What is being asked:
Rewrite the lines of the material starting at the one containing "496x385 pixels." and ending at the one containing "The image size is (1393, 827). pos(1158,67)", replacing "side panel" with "sidebar" and leaving everything else unchanged.

Source data:
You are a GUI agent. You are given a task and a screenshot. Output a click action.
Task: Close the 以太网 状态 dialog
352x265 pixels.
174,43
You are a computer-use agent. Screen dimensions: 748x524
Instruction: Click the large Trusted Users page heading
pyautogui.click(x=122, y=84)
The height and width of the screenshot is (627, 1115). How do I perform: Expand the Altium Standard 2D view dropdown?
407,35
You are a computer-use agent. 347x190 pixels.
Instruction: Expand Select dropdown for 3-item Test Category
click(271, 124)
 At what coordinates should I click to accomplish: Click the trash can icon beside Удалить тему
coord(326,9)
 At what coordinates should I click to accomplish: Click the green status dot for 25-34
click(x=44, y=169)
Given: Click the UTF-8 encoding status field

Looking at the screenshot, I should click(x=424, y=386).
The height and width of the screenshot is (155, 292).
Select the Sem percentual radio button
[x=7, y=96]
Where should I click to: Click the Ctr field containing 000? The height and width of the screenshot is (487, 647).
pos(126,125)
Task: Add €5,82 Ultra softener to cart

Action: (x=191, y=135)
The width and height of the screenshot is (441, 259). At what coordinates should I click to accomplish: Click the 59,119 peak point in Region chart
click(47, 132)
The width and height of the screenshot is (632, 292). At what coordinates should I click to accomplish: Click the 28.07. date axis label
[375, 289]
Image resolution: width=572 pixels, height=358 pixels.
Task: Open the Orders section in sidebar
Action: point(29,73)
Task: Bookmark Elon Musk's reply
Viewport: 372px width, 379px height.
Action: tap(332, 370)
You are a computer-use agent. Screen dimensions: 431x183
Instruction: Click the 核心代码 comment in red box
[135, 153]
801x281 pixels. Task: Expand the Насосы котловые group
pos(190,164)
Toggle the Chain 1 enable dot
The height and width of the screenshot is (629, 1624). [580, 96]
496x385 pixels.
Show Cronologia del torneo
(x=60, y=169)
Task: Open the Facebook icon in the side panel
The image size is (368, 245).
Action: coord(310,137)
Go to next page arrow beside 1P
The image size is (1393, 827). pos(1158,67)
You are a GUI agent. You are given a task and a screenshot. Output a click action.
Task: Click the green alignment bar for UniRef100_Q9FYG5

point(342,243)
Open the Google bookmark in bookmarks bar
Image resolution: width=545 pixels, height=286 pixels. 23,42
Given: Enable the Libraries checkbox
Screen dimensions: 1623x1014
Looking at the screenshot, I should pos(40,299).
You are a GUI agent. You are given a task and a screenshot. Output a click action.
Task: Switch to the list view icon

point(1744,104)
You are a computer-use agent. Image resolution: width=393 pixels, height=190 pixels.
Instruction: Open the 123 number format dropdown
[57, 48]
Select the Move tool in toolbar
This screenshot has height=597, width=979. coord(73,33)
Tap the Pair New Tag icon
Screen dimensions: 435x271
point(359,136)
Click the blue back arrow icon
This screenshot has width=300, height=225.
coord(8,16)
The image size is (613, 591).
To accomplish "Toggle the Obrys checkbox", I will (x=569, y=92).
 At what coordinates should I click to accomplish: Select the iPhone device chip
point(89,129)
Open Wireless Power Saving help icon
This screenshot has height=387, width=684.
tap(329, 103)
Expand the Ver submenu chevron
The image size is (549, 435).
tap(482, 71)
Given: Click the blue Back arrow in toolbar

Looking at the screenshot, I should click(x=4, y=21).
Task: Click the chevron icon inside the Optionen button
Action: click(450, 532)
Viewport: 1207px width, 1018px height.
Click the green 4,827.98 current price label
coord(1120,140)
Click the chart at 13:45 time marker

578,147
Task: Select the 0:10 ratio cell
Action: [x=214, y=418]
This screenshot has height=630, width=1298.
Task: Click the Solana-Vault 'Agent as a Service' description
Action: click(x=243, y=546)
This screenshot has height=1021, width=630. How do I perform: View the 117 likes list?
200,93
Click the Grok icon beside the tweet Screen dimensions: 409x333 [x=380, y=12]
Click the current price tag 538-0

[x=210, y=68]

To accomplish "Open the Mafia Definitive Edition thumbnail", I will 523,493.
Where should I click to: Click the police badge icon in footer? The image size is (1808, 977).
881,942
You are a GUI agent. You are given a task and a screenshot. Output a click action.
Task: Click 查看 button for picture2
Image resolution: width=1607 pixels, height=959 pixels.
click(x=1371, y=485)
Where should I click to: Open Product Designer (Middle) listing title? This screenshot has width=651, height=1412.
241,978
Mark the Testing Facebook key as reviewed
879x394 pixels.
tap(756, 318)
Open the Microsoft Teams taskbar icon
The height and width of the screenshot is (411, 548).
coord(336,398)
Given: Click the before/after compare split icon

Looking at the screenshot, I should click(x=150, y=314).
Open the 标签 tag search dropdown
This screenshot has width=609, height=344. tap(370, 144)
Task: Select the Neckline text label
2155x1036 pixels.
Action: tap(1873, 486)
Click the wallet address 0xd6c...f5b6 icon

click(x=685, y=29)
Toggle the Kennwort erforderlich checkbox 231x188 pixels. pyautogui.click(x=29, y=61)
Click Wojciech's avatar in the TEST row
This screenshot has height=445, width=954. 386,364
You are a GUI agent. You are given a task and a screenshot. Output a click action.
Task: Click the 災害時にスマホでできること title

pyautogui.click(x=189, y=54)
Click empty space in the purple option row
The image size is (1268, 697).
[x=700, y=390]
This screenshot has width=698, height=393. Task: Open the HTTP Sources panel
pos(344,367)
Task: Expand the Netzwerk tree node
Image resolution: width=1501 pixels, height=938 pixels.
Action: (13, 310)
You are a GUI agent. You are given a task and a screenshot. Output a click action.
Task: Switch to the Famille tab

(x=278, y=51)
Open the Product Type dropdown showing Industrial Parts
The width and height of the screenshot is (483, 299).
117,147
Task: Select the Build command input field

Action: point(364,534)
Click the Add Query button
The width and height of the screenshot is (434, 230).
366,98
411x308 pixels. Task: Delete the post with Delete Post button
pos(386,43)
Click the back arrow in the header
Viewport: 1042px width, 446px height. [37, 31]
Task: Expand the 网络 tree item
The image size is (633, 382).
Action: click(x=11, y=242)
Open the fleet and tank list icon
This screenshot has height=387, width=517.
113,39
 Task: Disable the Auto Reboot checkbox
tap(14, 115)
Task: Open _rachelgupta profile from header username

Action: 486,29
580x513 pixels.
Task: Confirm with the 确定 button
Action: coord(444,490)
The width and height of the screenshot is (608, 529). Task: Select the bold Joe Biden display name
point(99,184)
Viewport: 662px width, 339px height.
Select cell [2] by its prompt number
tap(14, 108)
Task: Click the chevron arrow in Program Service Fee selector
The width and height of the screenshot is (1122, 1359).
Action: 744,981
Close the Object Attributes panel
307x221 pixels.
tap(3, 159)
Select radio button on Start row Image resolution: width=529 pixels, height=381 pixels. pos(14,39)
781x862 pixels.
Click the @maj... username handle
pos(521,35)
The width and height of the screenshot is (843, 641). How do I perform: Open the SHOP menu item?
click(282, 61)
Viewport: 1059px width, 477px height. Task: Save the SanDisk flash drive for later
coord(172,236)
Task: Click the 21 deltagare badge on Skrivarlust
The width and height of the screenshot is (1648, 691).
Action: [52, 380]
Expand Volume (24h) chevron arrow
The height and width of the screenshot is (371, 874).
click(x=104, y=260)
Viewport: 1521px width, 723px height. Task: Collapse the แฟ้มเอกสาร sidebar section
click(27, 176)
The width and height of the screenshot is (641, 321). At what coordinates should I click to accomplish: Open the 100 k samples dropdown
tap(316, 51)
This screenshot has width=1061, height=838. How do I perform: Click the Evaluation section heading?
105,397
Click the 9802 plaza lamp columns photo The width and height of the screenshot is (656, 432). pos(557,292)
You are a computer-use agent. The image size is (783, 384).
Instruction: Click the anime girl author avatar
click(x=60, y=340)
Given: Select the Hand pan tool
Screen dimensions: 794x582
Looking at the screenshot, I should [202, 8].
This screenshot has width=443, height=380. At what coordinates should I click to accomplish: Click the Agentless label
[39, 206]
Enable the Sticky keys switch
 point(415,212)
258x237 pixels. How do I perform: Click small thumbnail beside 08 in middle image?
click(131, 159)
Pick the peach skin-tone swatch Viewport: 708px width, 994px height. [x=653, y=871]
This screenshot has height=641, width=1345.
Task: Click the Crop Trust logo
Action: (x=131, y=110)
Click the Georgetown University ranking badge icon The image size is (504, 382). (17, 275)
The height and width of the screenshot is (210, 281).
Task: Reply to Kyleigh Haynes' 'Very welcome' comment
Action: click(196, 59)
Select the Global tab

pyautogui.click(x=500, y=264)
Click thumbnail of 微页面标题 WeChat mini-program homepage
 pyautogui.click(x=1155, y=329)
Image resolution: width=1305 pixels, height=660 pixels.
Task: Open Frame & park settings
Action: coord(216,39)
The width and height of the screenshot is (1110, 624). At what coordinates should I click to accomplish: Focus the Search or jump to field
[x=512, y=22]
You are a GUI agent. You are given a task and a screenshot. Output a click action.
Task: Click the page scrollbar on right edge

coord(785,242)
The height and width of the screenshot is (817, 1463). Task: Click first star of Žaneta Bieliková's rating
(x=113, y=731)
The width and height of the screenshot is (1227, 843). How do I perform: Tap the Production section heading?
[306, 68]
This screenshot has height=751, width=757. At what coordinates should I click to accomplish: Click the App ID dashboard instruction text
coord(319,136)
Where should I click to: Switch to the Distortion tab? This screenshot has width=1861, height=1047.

Response to this exercise:
496x385 pixels.
Show Cronologia del torneo
(x=60, y=169)
Task: Open the Facebook icon in the sidebar
The image size is (368, 245).
Action: coord(310,137)
Go to next page arrow beside 1P
The image size is (1393, 827). pos(1158,67)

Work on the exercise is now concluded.